Securing the connection from AppScan Enterprise to SQL Server

This procedure describes how to install a certificate on a computer that is running Microsoft™ SQL Server by using Microsoft Management Console (MMC) and describes how to enable SSL Encryption at the server.

Before you begin

  1. If you are creating an SSL certificate on the computer that hosts SQL Server, make sure that IIS is installed on that computer or this procedure won't work.
  2. If you are using a purchased SSL certificate, or one that was generated from an internal certificate authority, start at Step 2 of this procedure.

About this task

When you secure the connection on the SQL Server computer, the SQL Server encrypts its connection by using SSL. When the AppScan Enterprise Server tries to connect to the SQL Server, the SQL Server lets the AppScan Enterprise Server know that it's going to use an SSL connection during the initial handshake, and they communicate that way. The AppScan Enterprise Server knows how to talk to the SQL Server over SSL. The SQL Server uses the certificate to encrypt to connection and exchanges that information with the AppScan Enterprise Server.

Procedure

  1. On the computer that hosts SQL Server, create an SSL certificate:
    1. Go to Control Panel > Administrative Tools > IIS Manager > Server Certificates > Create Self-Signed Certificate.
    2. Give the certificate a name, click OK and Export the certificate.
    3. Close IIS Manager.
  2. On the computer that hosts SQL Server, start MMC console (Start > Run > mmc).
    1. Go to File > Add/Remove Snap-in > Certificates > Add > Computer account.
    2. Select the computer that you want the snap-in to manage and click Finish > OK.
    3. Expand Certificates and right-click the Personal folder and go to All Tasks > Import.
    4. Follow the wizard instructions and import the certificate.
    5. Close the MMC Console and restart the SQL service.
      Important: Make sure that the service account has access to certificates.

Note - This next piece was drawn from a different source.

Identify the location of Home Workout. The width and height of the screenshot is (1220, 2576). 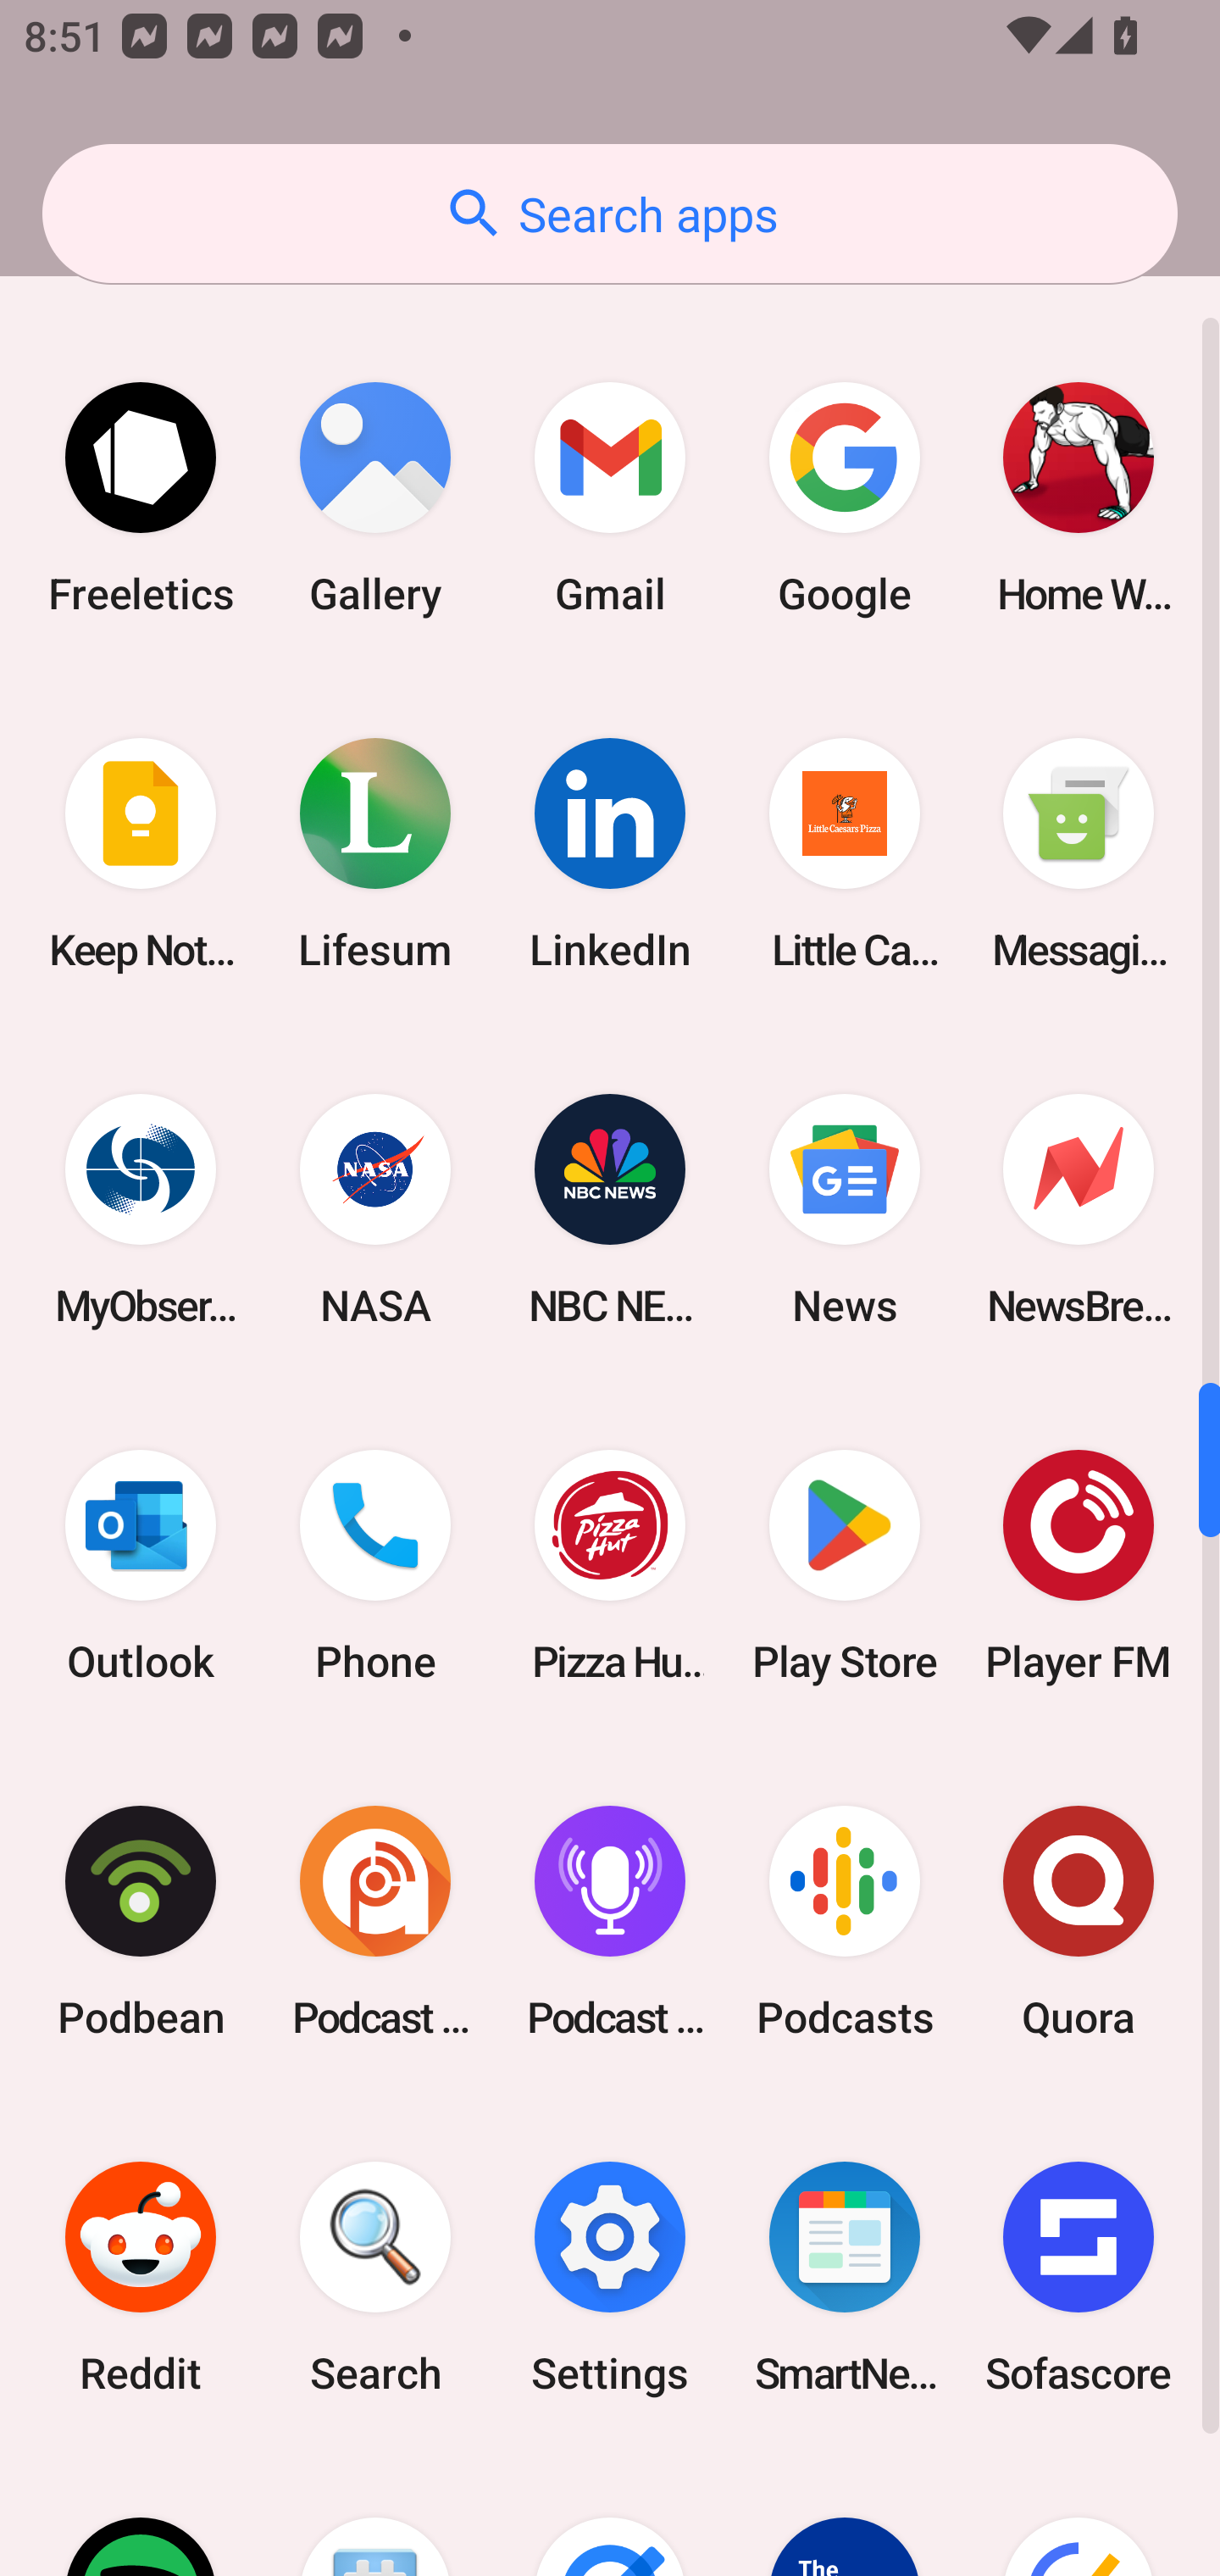
(1079, 497).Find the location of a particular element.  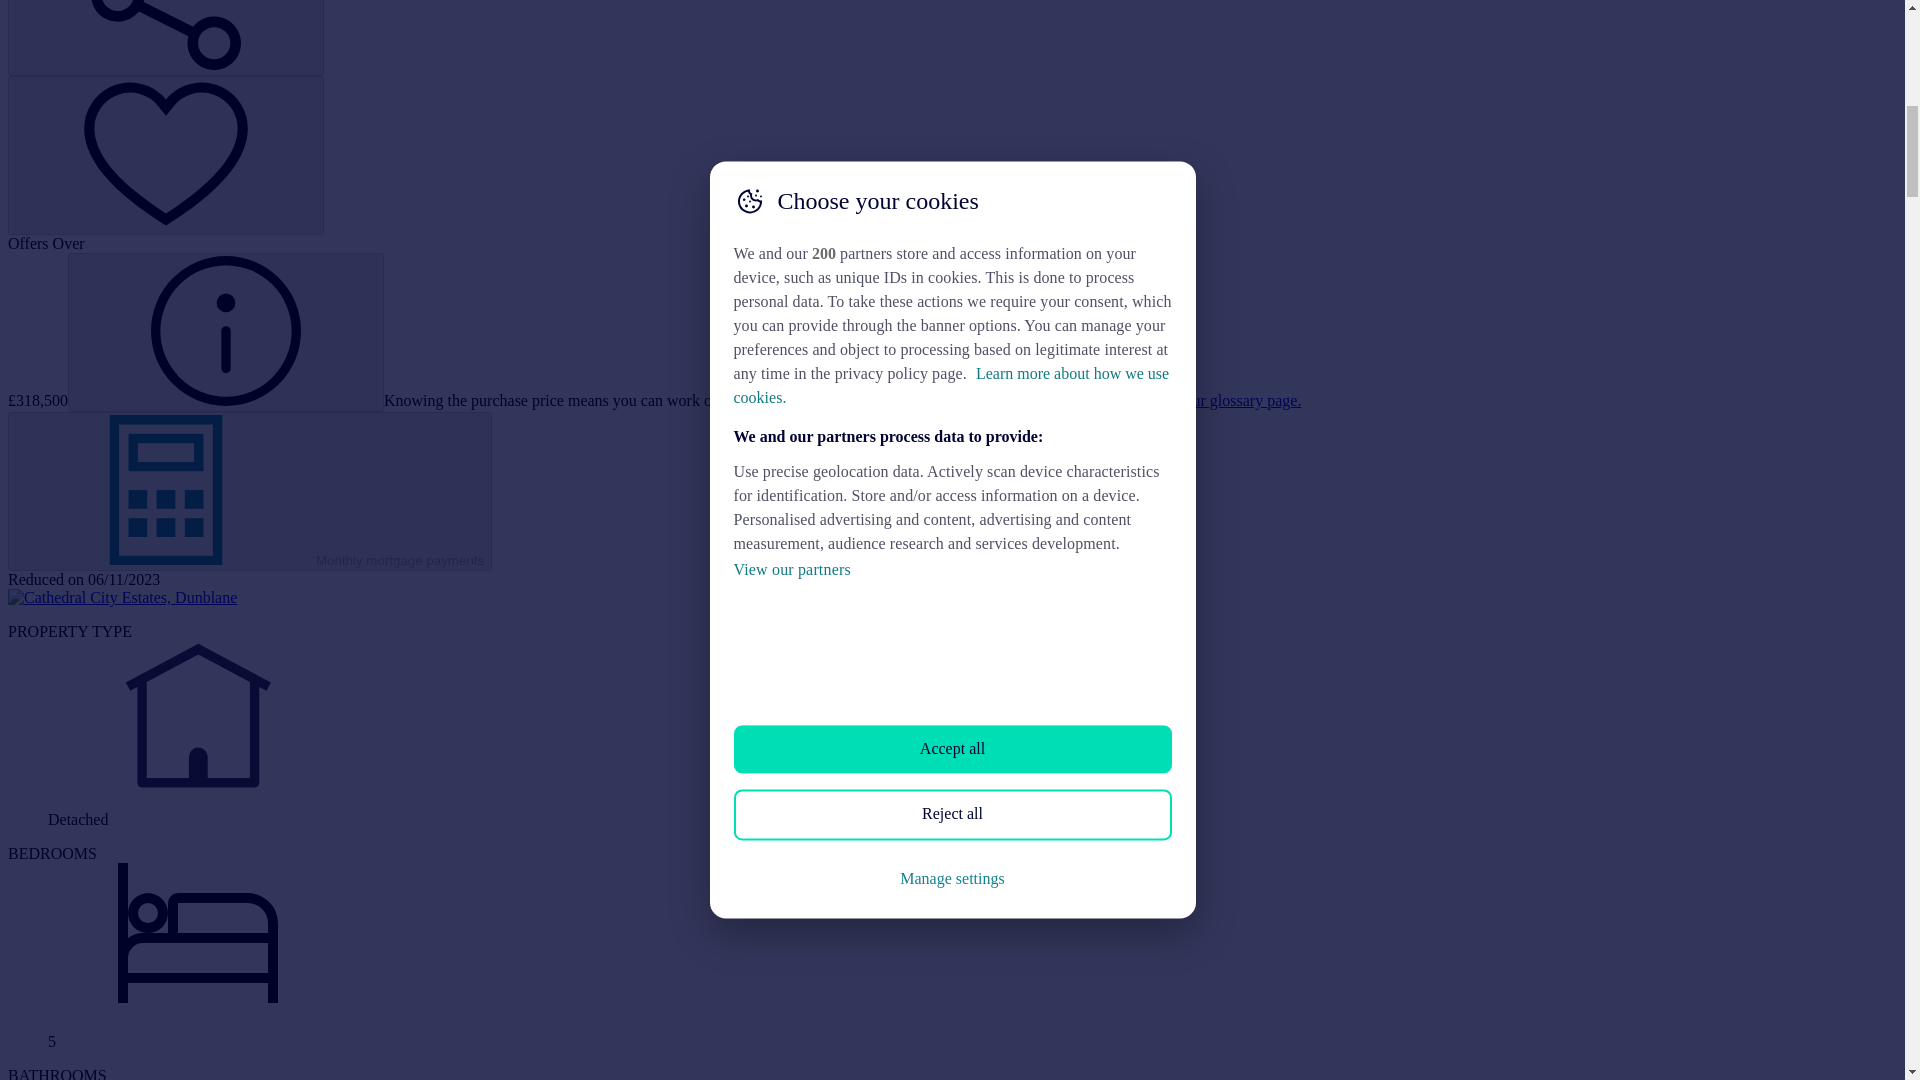

Share this property is located at coordinates (166, 38).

It might need to run as a local account.
  3. Open SQL Server Configuration Manager:
    1. Expand SQL Server Network Configuration right-click Protocols for <sql server name> and then select Properties.
    2. On the Flags tab, select Yes in the Force encryption box, and then click OK.
    3. Select the certificate from the Certificate tab and click OK to close the window.
    4. Restart the SQL Server service.
  4. If you are running SQL Server with a non-privileged service account, you must enable the private key to be readable by the SQL Server service account. Follow the steps in this article: Permissions required for SQL Server Service account to use SSL certificate.
    Note: Read these sections: "Few more tips while enabling the encrypted connection" and "Permissions to the Private Key portion of the Imported Certificate - FIX" in this article: Enable Encrypted Connections to the Database Engine (SQL Server Configuration Manager).